We arrive as Jamie bolts out of the front door, “We have to get out of here, I’m seriously going to kill her. I only took half-an-hour to get ready, and she will not shut the fuck up about how long it took. She was even telling people on the phone!” So we took off for more pictures, and more fast food. This whole trip is starting to catch up. I feel like I’ve been eating rocks, and drinking acetone for two days.

We spent a good three hours out in the sun with a quick break for DQ. By the time we were done and back at the house, the party was almost in full swing. I was met by an array of people: older family members–they sat peacefully out of the hot sun. The backyard encased late twenties rednecks—bald, overweight, bearded bike riders huddled out in the sun talking about their trucks. The women grouped together on the porch to shade their phones as they text friends. It’s a standard small town get-together with everyone’s kids running around.

Having kids is one of two ways to take care of a notorious small town problem: boredom. All the women here have huge tits, and flat asses, a classic case of birthing boobs coupled with too much driving (nobody walks anywhere here). If you don’t want kids, your other option is booze. The worst hangover of my life was a small town hangover. Some people opt to just sit in the sun and drink all day–everyday. If you want the combination of liquor, and child free sex, rumor has it—there’s a very secretive, elitist swingers group that meet at a finely furnished house. When there’s not much to do other than drink and fuck, it seems to be a decent option.

I’ve been at this party for about an hour, and I’m done. I’m not sure if it’s the sun, or the general company, but it was time for a nap. I slipped out at a good time too. All the others were busy watching the two children open poorly wrapped gifts, which they will grow tired of playing with after a couple of weeks.

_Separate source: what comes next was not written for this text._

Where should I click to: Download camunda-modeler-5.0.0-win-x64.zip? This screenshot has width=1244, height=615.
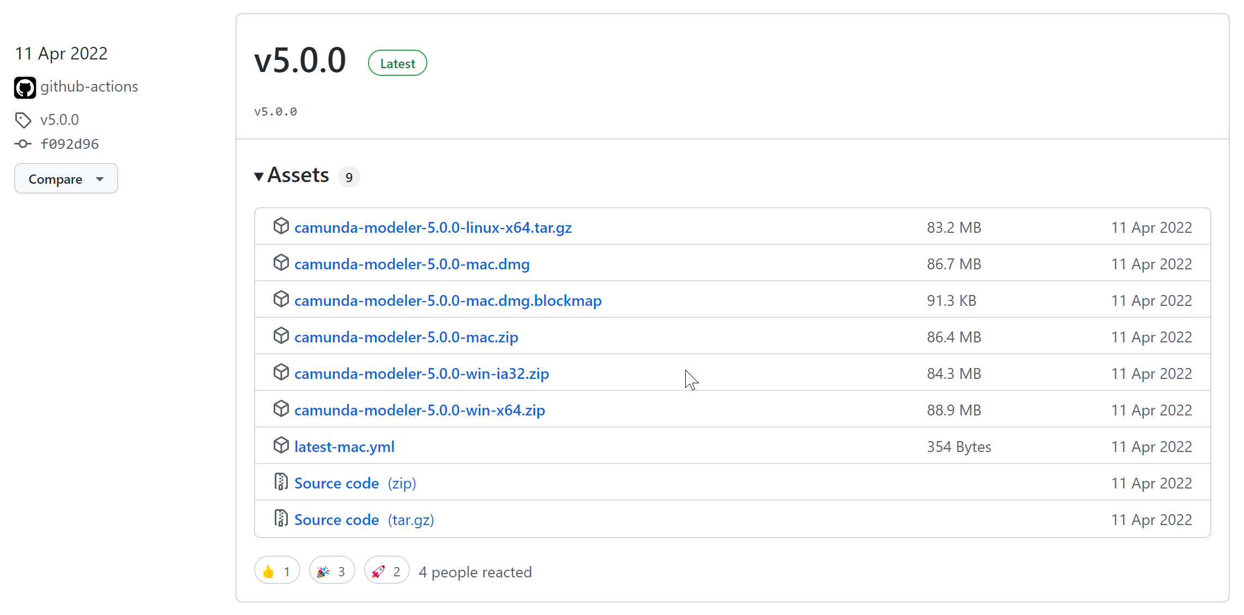(419, 410)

Out of my slumber I awoke to, “What the hell is your problem? I told you not to give him sugar!” It’s the sister-in-law’s, Carolina’s voice, and it’s directed towards Jamie’s step-dad Steve. He had it in his mind that he could give his grandchild anything he wanted because he was “grandpa.” So Carolina was furious when her child was fed copious amounts of sugar. Despite all reason, and the unwillingness to simply apologize, Steve held his ground. In the midst of all the family and friends who don’t see each other that often, two relentless parents were at each others throats over a child eating frosting. Thank god those kids aren’t old enough to remember this shit. Had they been, the party would have been a whole lot worse. And who could blame them? Fact of the matter is it isn’t Steve’s child, so he had no right to disrespect the parents. All of a sudden, it’s not just two people pissed at each other, now four people, and more are starting to frown.

This stream of bullshit causes a chain reaction in my head: at the end of the day, we all simply want our way, for good or bad. No stalemate. Every relative, spouse, and friend; every mayor, pope, and president want what they want and time is the ultimate teller of truth. It’s impossible to convince those who believe they’re right.

The buzz-kill that family can be was not about to ruin my fun. This would be another night of beer, and good company with Dalton and Alyse. We’d drank in front of a fire, and a few people swam in the pool they set up. The water was a bit cold for my taste, so I just sat in front of the fire pit and drank; telling stories of my past. A couple of Alyse’s friends came over, and though I had planned on gaming, tonight’s seduction was just simple conversation. Just as well. After such a long day, all my body wanted to do was sit, and all my brain wanted to do was explain the past ten years of my life to the new kids.